August
17
 

UK law blurs in posthumous sperm retrieval case

Is Britain going Dutch in assisted reproduction? The peculiar attitude of the Dutch towards statutes has allowed practices (like euthanasia) which are clearly illegal in black-letter law to be carried out and even regulated in a kind of shadow legal system.

Earlier this month a widow in her early 40s, referred to as Ms H, obtained a court order in the UK to get surgeons to extract sperm from her dying partner so that she could bear his child. The man, who had suddenly lapsed into a coma after a heart attack, had never given his consent.

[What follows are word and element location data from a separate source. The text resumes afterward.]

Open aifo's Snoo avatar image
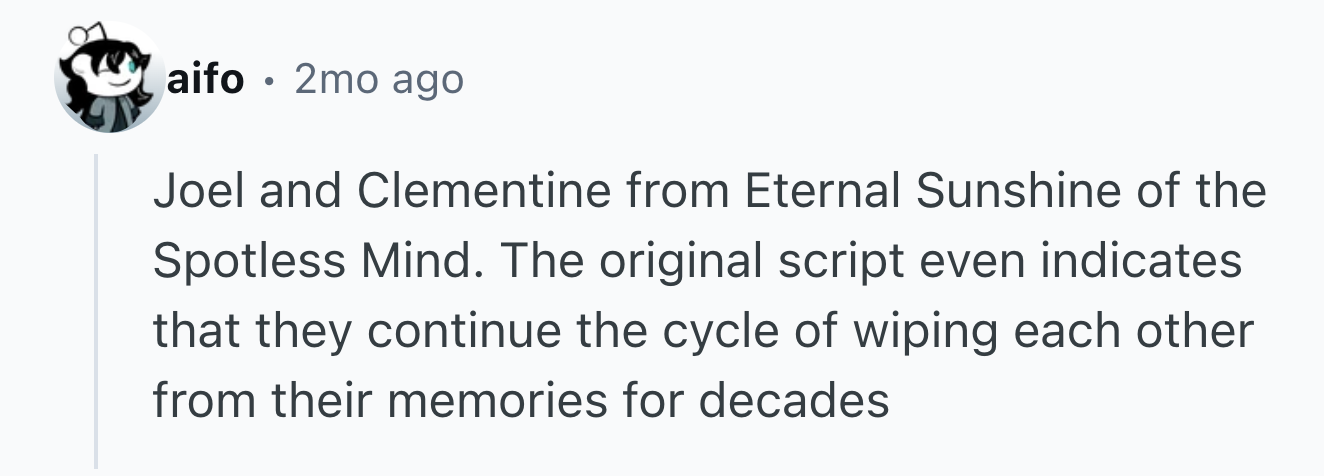This screenshot has width=1324, height=476. [110, 78]
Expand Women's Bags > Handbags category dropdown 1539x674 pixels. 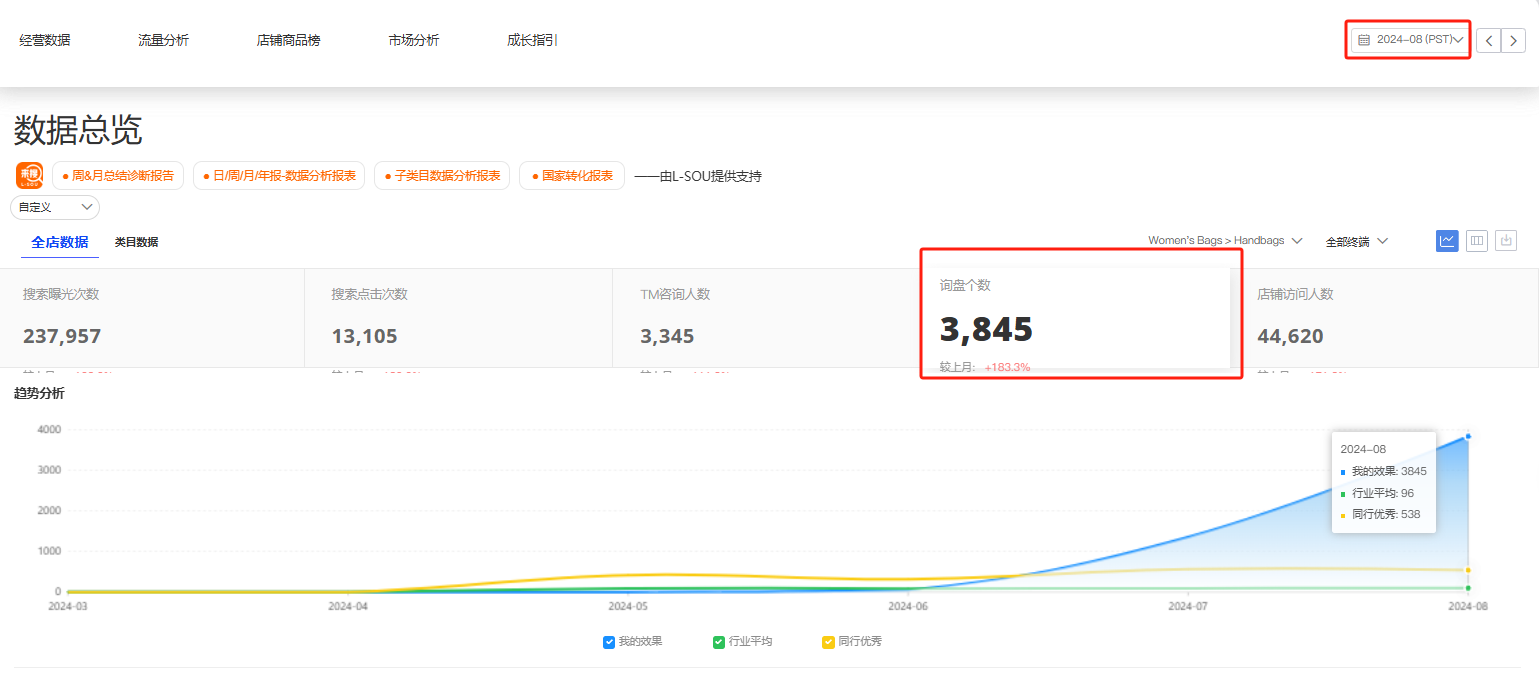point(1224,241)
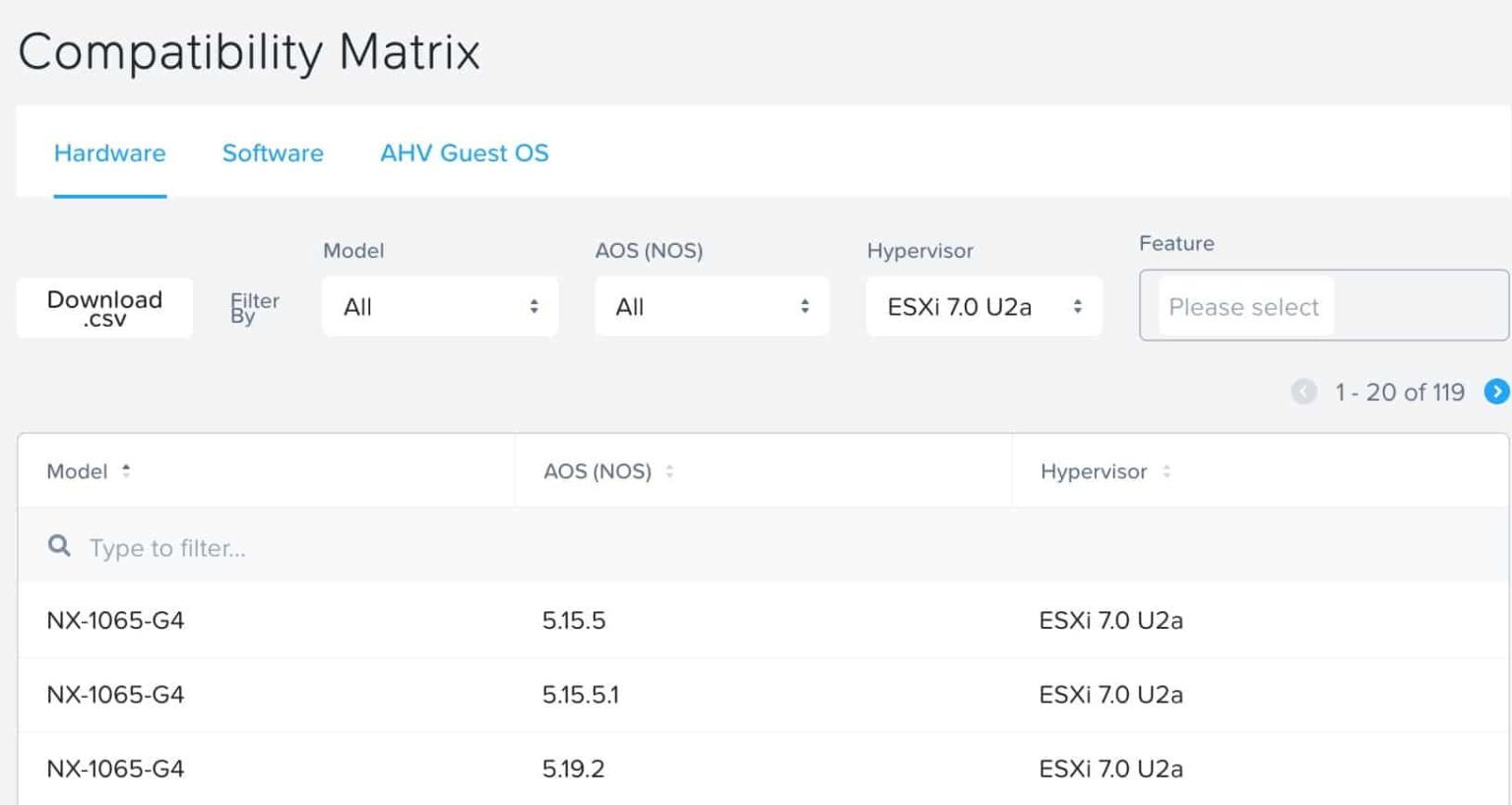
Task: Sort table by Model column arrows
Action: coord(126,471)
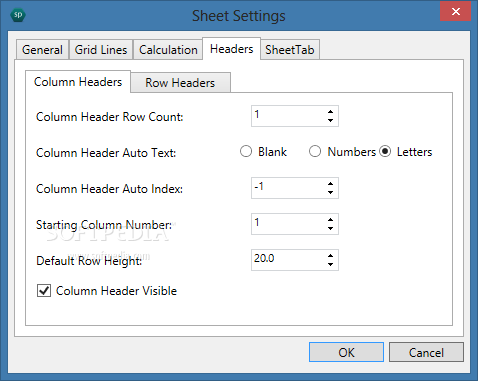478x381 pixels.
Task: Decrease Default Row Height with down arrow
Action: tap(330, 264)
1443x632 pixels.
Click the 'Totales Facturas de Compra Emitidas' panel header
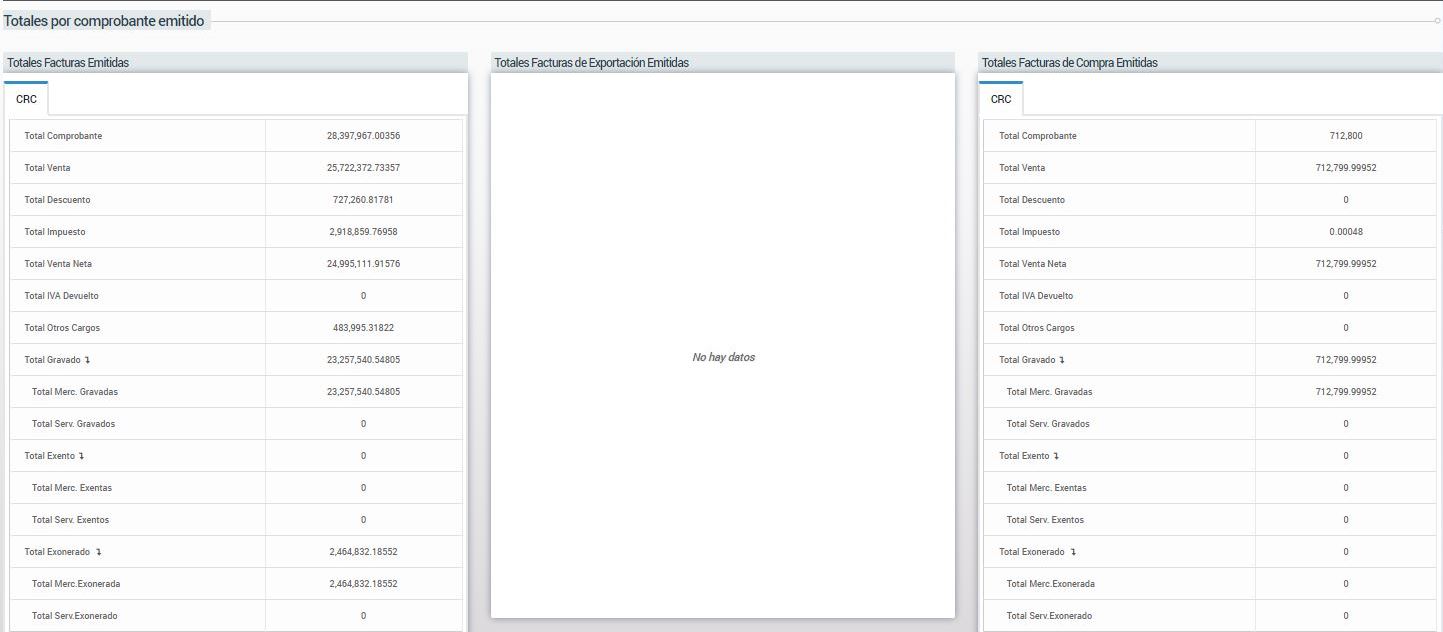[1069, 62]
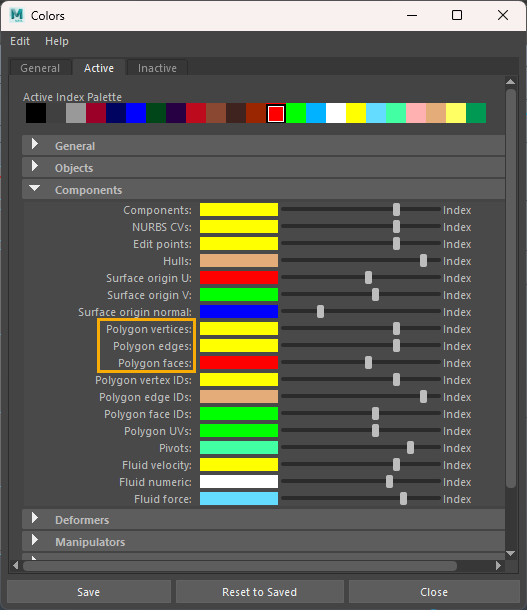Viewport: 527px width, 610px height.
Task: Open the Edit menu
Action: tap(20, 41)
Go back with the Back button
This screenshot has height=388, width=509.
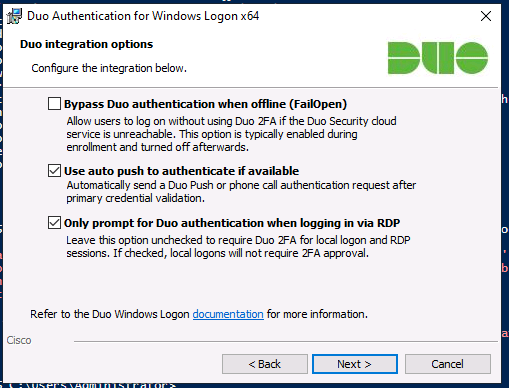pos(265,364)
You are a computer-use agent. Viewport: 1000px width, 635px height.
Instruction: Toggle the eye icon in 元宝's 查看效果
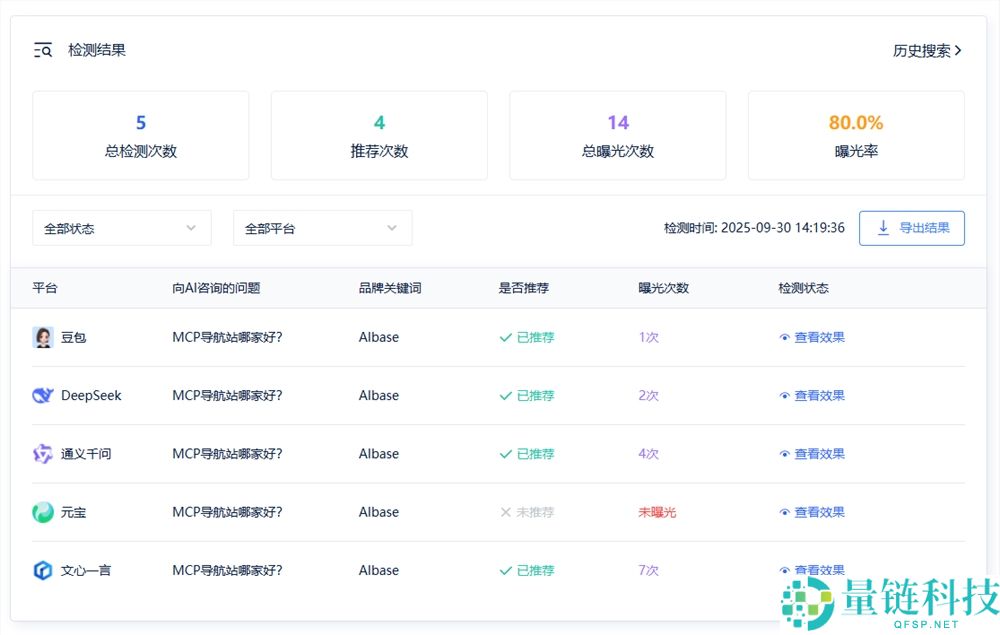tap(785, 512)
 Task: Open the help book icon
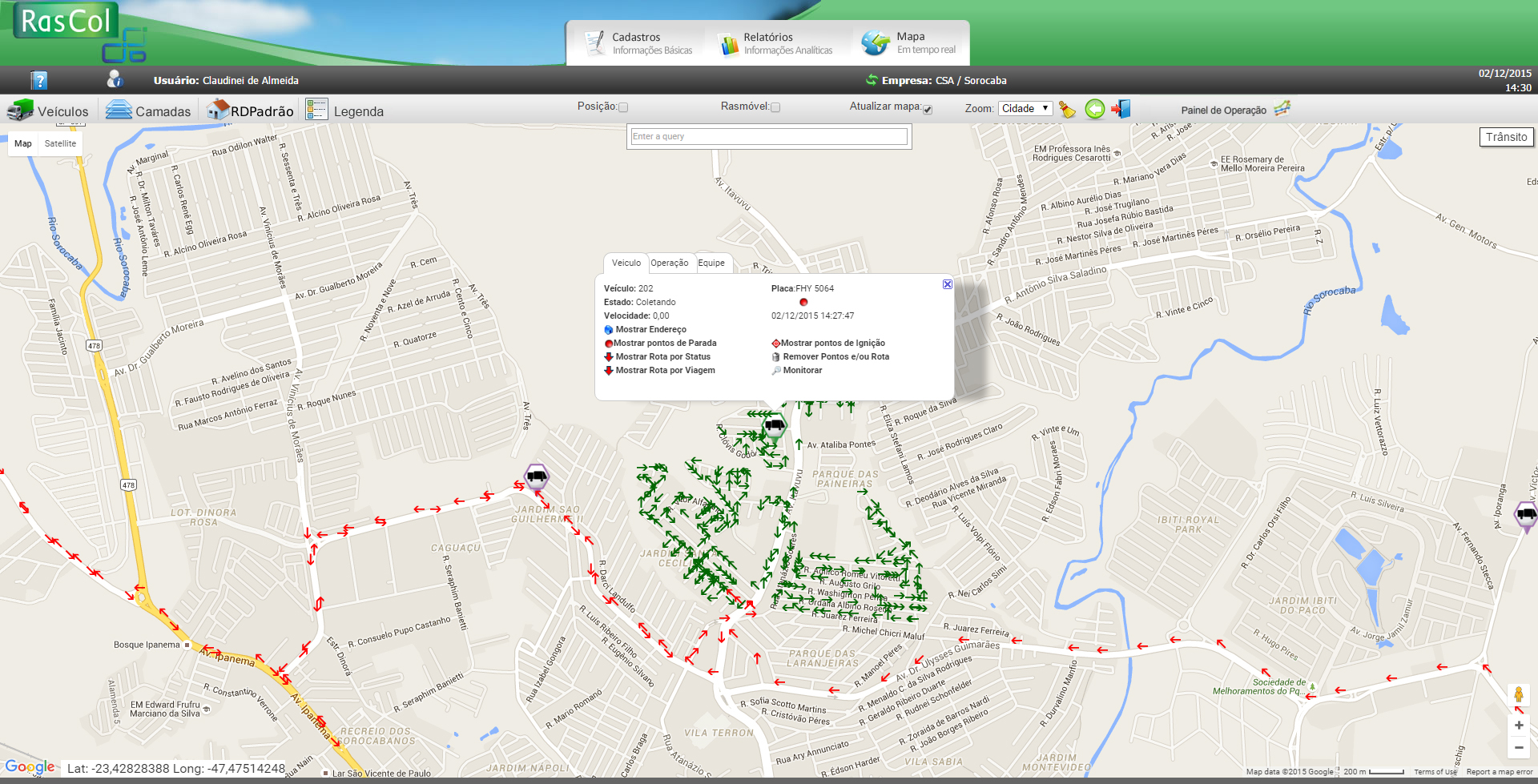pos(39,80)
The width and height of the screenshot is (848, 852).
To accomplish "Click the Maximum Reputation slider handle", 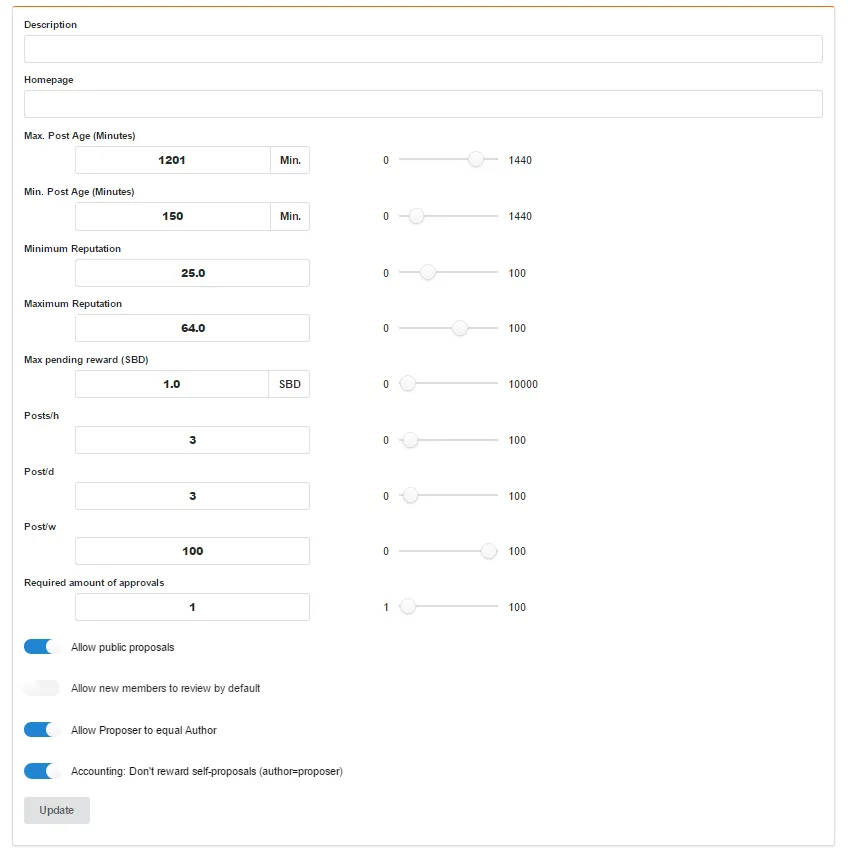I will [460, 328].
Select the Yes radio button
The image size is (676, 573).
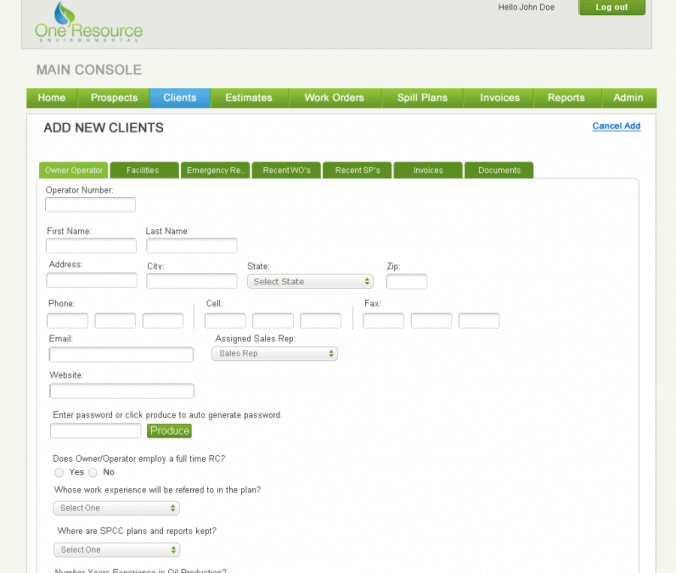[59, 472]
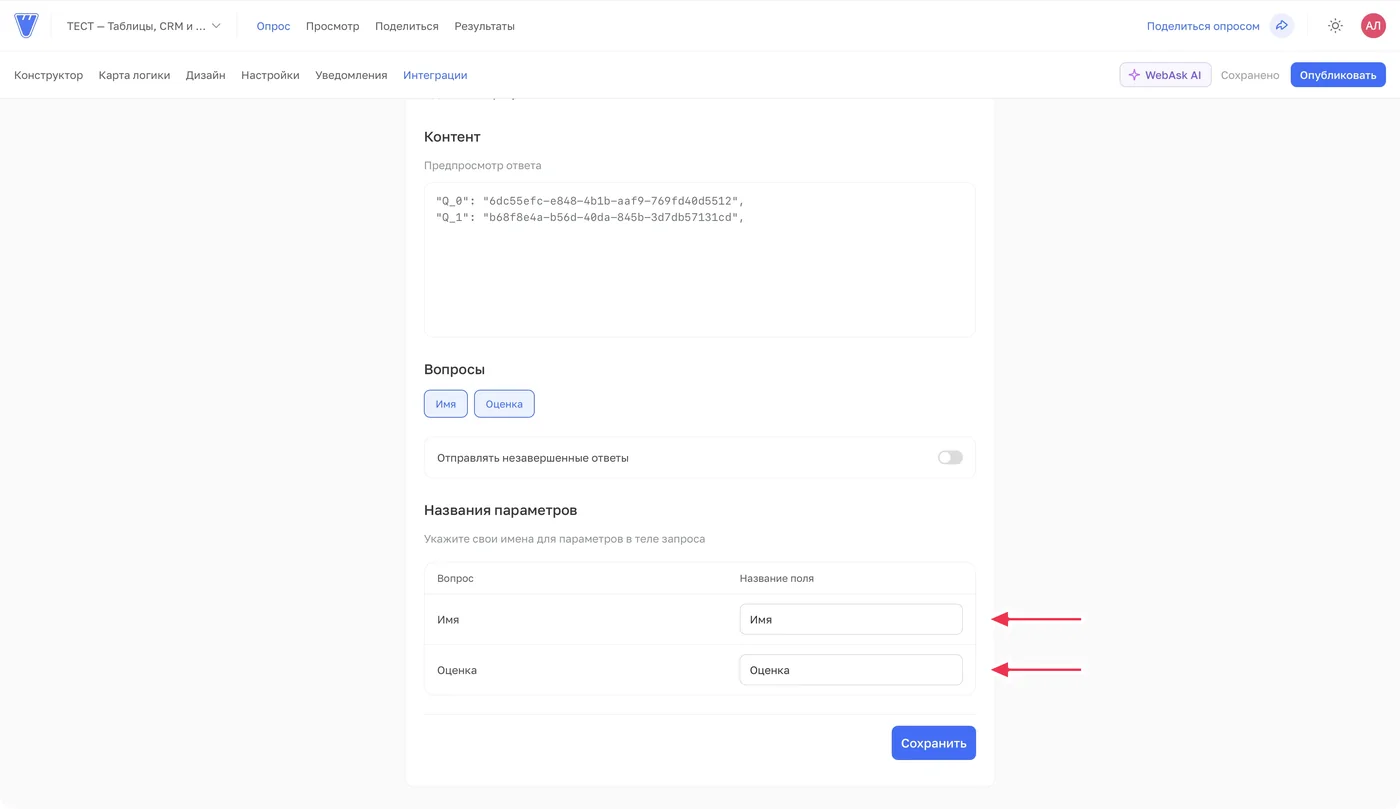
Task: Expand the ТЕСТ survey name dropdown
Action: pyautogui.click(x=144, y=26)
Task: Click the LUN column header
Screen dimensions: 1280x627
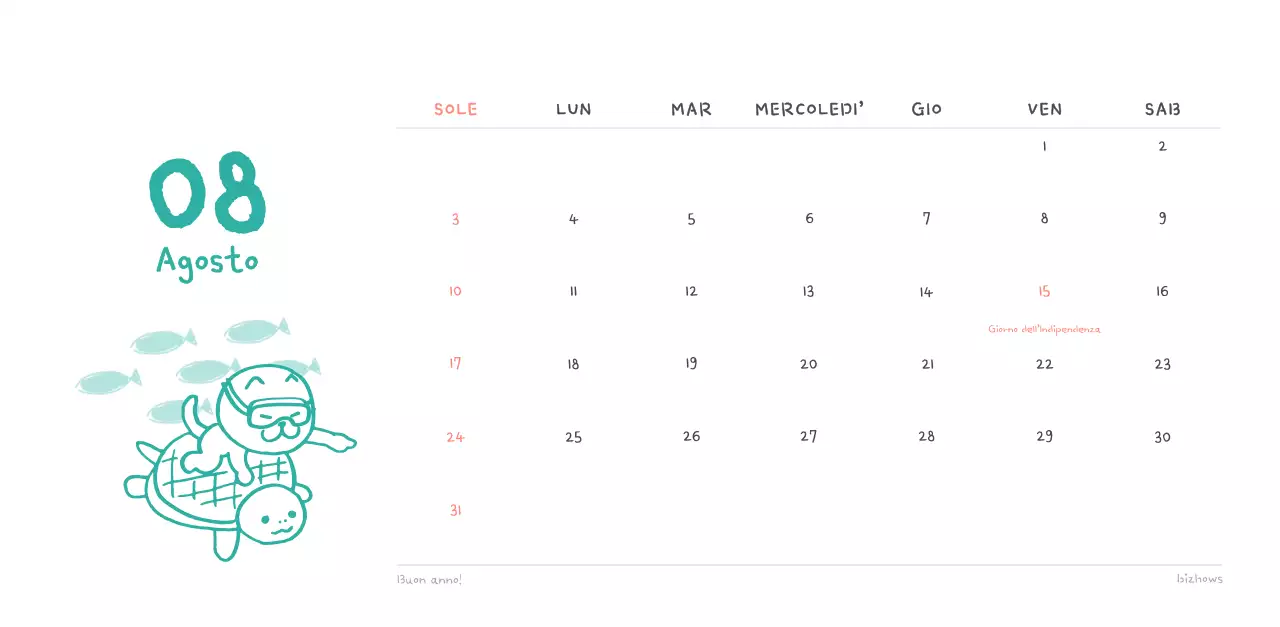Action: click(x=573, y=109)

Apparently the couple were not legally man and wife, although they had been married in the UK in an unrecognised Islamic ceremony.

Extraction without consent is of questionable legality in the UK. Physically, the procedure is quite brutal and in a conscious person, would be described as assault. As bioethicist Anna Smajdor, of the University of East Anglia, said about a similar case in 2008, “The bodies of dead and dying individuals are vulnerable to assault and exploitation, and the law's function is to protect them.”

However, a judge agreed to Ms H’s request so that she could search for evidence of her partner’s consent. Although this was never produced, she took the sperm out of Britain to an overseas IVF clinic, perhaps to Romania or Cyprus, where it is legal to use sperm without proof of consent. Transporting the sperm out of the country without consent is also illegal.

The UK’s fertility watchdog, the Human Fertilisation and Embryology Authority, did not contest any of these breaches. This means, as the Daily Mail’s correspondent put it, “the regulatory body effectively supported her and her doctors in breaking the law”. 

James Lawford Davies, a lawyer who is expert in IVF matters, commented: “This decision creates uncertainty. The HFEA is going about things in the wrong way by sidestepping the courts. Either this is against the law or it isn't – it needs to be clear.”